PROVIDED TEXT:
******
The young generation was also good. I could mention my friend, who is a few years older than me, but at that time he was already an assistant professor, Zoltan Gabos; he is also a correspondent member of the Hungarian Academy of Sciences.

[Editor’s note: Zoltan Gabos (1924) – university teacher (Bolyai University). His fields of research: particle physics, general theory of relativity, analytical mechanics. He published several monograph-like works.] He still lives in Kolozsvar, he is over eighty years old, but he is still fit, I’ve seen him recently. I would mention from my colleagues Endre Weiszmann, he’s Jewish, he became a teacher at the Bolyai University; he was engaged mainly in solid state physics. Later he emigrated to America with his family, and he retired there.

[Editor’s note: Endre Weiszmann (1923) – physicist, he was teaching at the Bolyai University, then at the Babes-Bolyai University. After he left Romania, first he became a researcher at the Weizmann Institute in Israel, then a professor emeritus of the City University of New York.]

He is also older than me. None of them was actually my teacher, but they all worked in the same environment, and we were on very good terms. So we esteemed each other, we were on speaking terms; I could go to all of the teachers and ask them something, talk to them. Teachers weren’t so reserved.

We were ten in my class when I was in the second year. We were many during the first year, but a lot of students fell behind. Thus, when I became a second-year student, we were ten at the mathematics department. We were all close to each other, we supported each other.

Whoever was a little bit weaker, got assistance from somebody. From my fellow-students still is alive Ivan Singer [1929], he lives in Bucharest, he’s a mathematician and he’s member to the Romanian Academy of Sciences. He published a lot of books, he had works published in the Springer Publishing House. In fact the two of us were those who succeeded to continue, to accomplish something.

But the others were good high school teachers too. We formed an excellent community. Unfortunately people left one after the other, later the unification of the two universities was requested. The Bolyai was a very good university, unfortunately it isn’t anymore.

[Editor’s note: In 1959 the Hungarian Bolyai University was merged with the Romanian Babes University, thus the present Babes-Bolyai University was established; the Hungarian and Romanian branches were united.]

I finished my studies in 1951, then I was an assistant professor for one year at the Bolyai University. In 1952 I applied for admittance to doctoral studies in Iasi, I came here at the end of December, and since then I live here. So I spent January 1st 1953 here already.

My doctoral thesis was on general theory of relativity; it suits mathematicians well, one has to be taken up with geometry a lot. I was granted a scholarship of three years from the very beginning, and next fall I could teach, first as an assistant professor, then as a lecturer. Thus in fall 1953 I started to have courses in Iasi, at the age of twenty-six. I was teaching theory of physics, I was teaching mathematics only in recent years – I was teaching non-linear differential equations for MA students.
******
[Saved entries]
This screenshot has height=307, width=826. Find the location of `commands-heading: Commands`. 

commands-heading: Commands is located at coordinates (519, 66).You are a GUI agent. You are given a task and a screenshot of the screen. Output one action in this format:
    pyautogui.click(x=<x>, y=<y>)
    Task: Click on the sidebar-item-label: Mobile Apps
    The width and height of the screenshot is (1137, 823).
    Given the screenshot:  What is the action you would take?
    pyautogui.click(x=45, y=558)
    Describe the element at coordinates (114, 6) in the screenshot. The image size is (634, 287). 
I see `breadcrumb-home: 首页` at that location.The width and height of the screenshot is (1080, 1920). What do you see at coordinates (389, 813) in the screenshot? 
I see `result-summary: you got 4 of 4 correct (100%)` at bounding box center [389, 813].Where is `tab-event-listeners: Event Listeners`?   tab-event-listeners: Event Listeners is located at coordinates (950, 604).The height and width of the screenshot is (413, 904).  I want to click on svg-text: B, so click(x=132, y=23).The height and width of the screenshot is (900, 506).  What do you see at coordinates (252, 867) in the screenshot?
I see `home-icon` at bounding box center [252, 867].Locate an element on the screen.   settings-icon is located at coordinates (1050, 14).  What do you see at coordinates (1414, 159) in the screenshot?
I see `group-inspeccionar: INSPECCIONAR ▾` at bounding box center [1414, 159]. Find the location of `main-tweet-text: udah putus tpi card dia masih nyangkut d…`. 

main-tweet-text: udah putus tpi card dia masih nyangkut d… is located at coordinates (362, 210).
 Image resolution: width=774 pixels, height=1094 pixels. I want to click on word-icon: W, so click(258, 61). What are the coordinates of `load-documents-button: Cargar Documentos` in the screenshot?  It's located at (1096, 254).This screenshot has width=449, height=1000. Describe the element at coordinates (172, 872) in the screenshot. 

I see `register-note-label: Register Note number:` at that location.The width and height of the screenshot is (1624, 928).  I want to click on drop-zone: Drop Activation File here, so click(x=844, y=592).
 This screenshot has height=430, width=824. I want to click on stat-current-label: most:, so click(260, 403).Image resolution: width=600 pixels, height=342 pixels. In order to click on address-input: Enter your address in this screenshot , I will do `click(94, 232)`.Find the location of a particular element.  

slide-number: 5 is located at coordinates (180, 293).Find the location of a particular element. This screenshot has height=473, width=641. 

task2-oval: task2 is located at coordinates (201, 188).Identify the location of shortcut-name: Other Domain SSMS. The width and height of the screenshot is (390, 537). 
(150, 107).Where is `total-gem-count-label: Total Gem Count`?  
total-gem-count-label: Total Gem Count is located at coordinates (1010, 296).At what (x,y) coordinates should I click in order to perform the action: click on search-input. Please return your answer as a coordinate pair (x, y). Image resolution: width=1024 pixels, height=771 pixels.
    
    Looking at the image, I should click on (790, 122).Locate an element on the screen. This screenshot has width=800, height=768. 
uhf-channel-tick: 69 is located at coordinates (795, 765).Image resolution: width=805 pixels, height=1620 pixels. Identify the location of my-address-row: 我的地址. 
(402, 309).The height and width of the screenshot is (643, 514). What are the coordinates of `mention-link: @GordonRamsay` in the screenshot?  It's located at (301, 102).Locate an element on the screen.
******
WHAT IS BEING ASKED:
Can you continue the recollection of student years at the Bolyai University and teaching in Iasi, starting right after its last sentence?

RESULT BELOW:
I was head of department at the Faculty of Physics of the Iasi University two times. In December 1963 professor Vescan died, and in 1964 I became head of department. In those times the department was called Theory of Physics and Atomistic Structure.

I had this function until 1971 or 1972, when they wound up the smaller departments, and merged them, this way they didn’t have to pay so many heads of department. This went on until 1990. In January 1990 they separated the departments again, and I became head of the department again, but it was called Department of Physics Theory.

And I was in this position until fall 1999, until my retirement. Somebody took over the department, but one year ago they merged the departments again, so there is no Department of Physics Theory anymore, it is together with the Solid-state Physics.

I kept all sorts of lectures: I started with the theories of electrodynamics and relativity, then I taught quantum mechanics until my retirement, so from 1958 until 1999. I was teaching solid-state physics, quantum field theory. Later I let others teach these, however, in Iasi it was me who started to teach both courses.

I was also teaching thermodynamics, statics, physics for students in philosophy, I was teaching theory of physics for chemists. Since I retired, I taught non linear differential equation for physicians. I had many courses. I don’t even know how many things I was teaching.

After retirement I kept on keeping lectures, I think this year [2006-2007 academic year] would be the first year, when I don’t have any lectures. However, we have so few students these days, I can’t take off the source of living from others.

I am a PhD coordinator since 1971-72. I already have some thirty ‘doctors’, and some of them became word-wide known. I will mention two of them. One is Achiba Segal, he’s also Jewish, lives in Israel, and works at the Weizmann Institute.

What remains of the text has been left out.